- Type: Air-to-ground missile
- Place of origin: Iran

Service history
- Used by: Islamic Republic of Iran Army Aviation and Ministry of Defence and Armed Forces Logistics (Iran)

Production history
- Designer: Islamic Republic of Iran Army Aviation and Ministry of Defence and Armed Forces Logistics (Iran)
- Designed: 25 April 2019 (Unveiled)
- Manufacturer: IRIAA and Ministry of Defence and Armed Forces Logistics (Iran)
- Unit cost: Not Mentioned
- Produced: April 25, 2019 (unveiled)

Specifications
- Effective firing range: 8 to 12 km
- Maximum firing range: 30 km

= Heidar (missile) =

Heidar Missile (موشک حیدر) is an Iranian air-to-ground missile that was unveiled on April 25, 2019, while it was installed on a Cobra helicopter. The maximum range of the missile is 12-30 kilometers.

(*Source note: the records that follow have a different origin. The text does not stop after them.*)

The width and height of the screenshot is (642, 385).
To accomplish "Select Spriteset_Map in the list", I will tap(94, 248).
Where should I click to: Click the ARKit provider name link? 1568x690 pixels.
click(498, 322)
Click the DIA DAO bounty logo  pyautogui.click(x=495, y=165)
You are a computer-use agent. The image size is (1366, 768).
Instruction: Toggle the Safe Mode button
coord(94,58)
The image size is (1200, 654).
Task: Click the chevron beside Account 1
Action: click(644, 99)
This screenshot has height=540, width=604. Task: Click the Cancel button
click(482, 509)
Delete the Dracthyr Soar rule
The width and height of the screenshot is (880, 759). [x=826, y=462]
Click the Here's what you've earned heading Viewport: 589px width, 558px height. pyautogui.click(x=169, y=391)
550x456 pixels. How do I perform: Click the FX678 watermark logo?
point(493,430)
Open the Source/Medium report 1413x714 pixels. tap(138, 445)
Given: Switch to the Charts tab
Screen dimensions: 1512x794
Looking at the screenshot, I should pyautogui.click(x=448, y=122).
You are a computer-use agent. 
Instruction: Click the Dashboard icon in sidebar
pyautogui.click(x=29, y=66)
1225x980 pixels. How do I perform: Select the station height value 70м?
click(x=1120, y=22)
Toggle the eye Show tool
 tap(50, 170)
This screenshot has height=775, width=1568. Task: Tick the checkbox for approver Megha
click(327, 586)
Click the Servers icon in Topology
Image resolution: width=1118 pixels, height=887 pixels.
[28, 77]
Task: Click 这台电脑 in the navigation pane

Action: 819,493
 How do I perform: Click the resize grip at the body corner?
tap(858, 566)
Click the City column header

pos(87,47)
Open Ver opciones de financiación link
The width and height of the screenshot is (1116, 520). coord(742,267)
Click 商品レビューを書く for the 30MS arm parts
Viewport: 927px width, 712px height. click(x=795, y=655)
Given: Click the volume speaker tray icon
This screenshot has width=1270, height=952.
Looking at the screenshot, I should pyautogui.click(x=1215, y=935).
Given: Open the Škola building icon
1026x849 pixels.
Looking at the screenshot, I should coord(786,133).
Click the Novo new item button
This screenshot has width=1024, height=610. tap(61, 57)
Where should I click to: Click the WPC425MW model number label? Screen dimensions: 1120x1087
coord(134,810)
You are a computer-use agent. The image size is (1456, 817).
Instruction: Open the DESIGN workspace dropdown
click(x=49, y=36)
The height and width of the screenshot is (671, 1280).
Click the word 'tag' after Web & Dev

"Heidar missile" is considered as a precise air-to-ground missile designed/made by Ministry of Defense and Armed Forces Logistics (Iran) and Islamic Republic of Iran Army Aviation. This missile is capable to be utilized against armored and ground-based targets, which are including enemy gatherings. It can pierce its target as deep as 1 meter and be fitted with diverse seeker systems, that would enable its deployment in various weather conditions.